PCR London Valves 2019: TRILUMINATE shows safety and efficacy of TriClip maintained at one year

Georg Nickenig presenting TRILUMINATE findings at PCR London Valves
Georg Nickenig presenting TRILUMINATE findings at PCR London Valves

The use of TriClip (Abbott) for edge-to-edge repair in tricuspid regurgitation (TR) remains safe and effective at one year, preliminary outcomes from the TRILUMINATE study, presented at a late-breaking session at PCR London Valves 2019 (17–19 November, London, UK), indicate. Outlining the data, Georg Nickenig (University of Bonn, Bonn, Germany) said that among 87% of the patients with symptomatic or greater tricuspid regurgitation, the study demonstrated TR reduction of at least one grade. It also found a low rate of major adverse events, with no new device related adverse events after 30 days, and significant improvements in quality of life measures.

“I think we can show—admittedly in a small patient cohort—durable repair,” said Nickenig, adding: “This is a very safe procedure. We witnessed some clinical improvement and we saw also some positive reverse remodelling and improved RV function.”

Nickenig told Cardiovascular News that the one-year outcomes should “certainly help” towards achieving CE mark for the device, which is still pending.

TRILUMINATE is a prospective, multicentre, single-arm study in 21 sites in Europe and the USA; 30-day findings were announced earlier this year at EuroPCR 2019 (20–24 May, Paris, France), demonstrating safety and effectiveness, and a low complication rate.

Eligible patients were those with moderate or greater TR, with New York Heart Association (NYHA) class II or higher. Patients with systolic pulmonary artery pressure >60mmHg, a previous tricuspid valve procedure, or a cardiovascular implantable electronic device that would inhibit TriClip placement, were not suitable for enrolment.

Nickenig described participants as a “very sick patient group”, and explained: “Minimal invasive catheter based procedures may offer some promise to treat and tackle patients with tricuspid regurgitation. There have been some post-hoc registry data made available during the past years showing that MitraClip could be used to reduce tricuspid regurgitation in a certain patient cohort and this could be related to also to an improved clinical outcome or at least to an improved clinical performance.”

Participants were treated with the TriClip tricuspid valve repair system, a clip-based edge-to-edge repair technique. TR was graded as mild, moderate, severe, massive, and torrential. The primary efficacy endpoint was a reduction in severity of TR ≥one grade 30-days post-procedure, with a performance goal of 35%. The primary safety endpoint was a composite of major adverse events at six months, with a performance goal of 39%. Patients who did not reach six-month follow-up and did not have a major adverse event during previous follow-ups were excluded from the primary safety analysis. The trial has completed enrolment and follow-up is ongoing.

Nickenig reported one-year outcomes in the first 50 of 85 patients; this found a TR reduction of at least one grade among 87% of subjects with paired data. The proportion of subjects with moderate or less TR increased from 4% at baseline to 54% at 30 days, an improvement that was “sustained and improved” at one year, increasing to 64%, indicating, he said, “durable TR repair”.

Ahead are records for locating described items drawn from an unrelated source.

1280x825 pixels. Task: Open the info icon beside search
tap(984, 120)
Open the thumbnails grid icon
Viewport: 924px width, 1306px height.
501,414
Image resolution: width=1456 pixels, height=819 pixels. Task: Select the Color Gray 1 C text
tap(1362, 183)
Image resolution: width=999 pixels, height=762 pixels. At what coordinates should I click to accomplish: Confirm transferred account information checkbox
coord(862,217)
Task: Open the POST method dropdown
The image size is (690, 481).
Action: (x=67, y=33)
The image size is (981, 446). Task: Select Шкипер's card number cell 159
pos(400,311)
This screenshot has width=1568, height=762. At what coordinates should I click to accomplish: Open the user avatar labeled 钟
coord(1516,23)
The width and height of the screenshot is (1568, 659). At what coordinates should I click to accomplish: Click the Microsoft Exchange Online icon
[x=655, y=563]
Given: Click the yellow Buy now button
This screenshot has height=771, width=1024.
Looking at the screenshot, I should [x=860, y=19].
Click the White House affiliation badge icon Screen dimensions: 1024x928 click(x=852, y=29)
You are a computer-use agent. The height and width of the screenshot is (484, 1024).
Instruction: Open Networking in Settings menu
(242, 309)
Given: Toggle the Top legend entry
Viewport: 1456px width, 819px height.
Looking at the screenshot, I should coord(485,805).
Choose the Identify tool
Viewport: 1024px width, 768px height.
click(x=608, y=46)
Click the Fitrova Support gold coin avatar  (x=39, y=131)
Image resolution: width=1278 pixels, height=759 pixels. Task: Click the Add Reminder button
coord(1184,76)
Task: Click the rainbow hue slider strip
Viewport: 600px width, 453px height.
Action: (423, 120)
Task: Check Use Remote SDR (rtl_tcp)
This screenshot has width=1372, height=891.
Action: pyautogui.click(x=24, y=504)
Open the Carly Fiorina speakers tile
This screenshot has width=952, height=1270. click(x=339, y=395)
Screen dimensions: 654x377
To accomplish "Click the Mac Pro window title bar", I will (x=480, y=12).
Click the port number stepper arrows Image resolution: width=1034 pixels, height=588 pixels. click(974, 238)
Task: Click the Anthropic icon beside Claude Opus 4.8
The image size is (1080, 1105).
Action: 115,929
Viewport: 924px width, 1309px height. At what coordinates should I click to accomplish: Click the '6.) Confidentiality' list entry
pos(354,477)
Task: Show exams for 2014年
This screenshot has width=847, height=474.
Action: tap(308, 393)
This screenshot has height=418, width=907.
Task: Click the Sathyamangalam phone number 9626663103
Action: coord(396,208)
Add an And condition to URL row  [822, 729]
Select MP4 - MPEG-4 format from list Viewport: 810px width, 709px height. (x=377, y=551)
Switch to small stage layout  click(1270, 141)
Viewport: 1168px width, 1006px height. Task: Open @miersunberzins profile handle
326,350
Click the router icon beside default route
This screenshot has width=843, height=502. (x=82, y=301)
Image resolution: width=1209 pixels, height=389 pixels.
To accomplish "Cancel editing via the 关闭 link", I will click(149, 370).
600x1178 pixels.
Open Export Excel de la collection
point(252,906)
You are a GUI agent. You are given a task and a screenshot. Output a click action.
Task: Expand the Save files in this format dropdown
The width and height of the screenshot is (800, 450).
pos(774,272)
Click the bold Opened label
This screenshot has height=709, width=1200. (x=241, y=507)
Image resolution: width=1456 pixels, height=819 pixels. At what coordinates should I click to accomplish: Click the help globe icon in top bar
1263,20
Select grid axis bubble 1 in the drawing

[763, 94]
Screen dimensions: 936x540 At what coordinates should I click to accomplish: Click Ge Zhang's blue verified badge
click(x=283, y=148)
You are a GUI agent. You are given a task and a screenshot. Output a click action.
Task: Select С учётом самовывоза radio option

In addition, the study demonstrated continued symptomatic improvement, he said, with increases in quality of life measures; the proportion of subjects in NYHA class I/II increased from 22% at baseline, to 84% at 30 days, and 80% at one year, and scores for the Kansas City Cardiomyopathy Questionnaire (KCCQ) and six-minute walk distances also improved between baseline and one year.

Nickenig added: “We saw some initial evidence for positive reverse remodelling on the right side of the heart.” The reduction of TR was associated with significantly decreased right ventricular dimensions suggesting positive remodelling, with significant improvements in right ventricular function.”

There were three major adverse events at one year (all cardiovascular mortality), with no myocardial infarction, stroke, or new onset renal failure. On additional safety endpoints, there were four deaths that were not related to the device or the procedure and one that was unlikely to be related. There were no new device related safety events beyond 30 days.

The findings have also been published in The Lancet.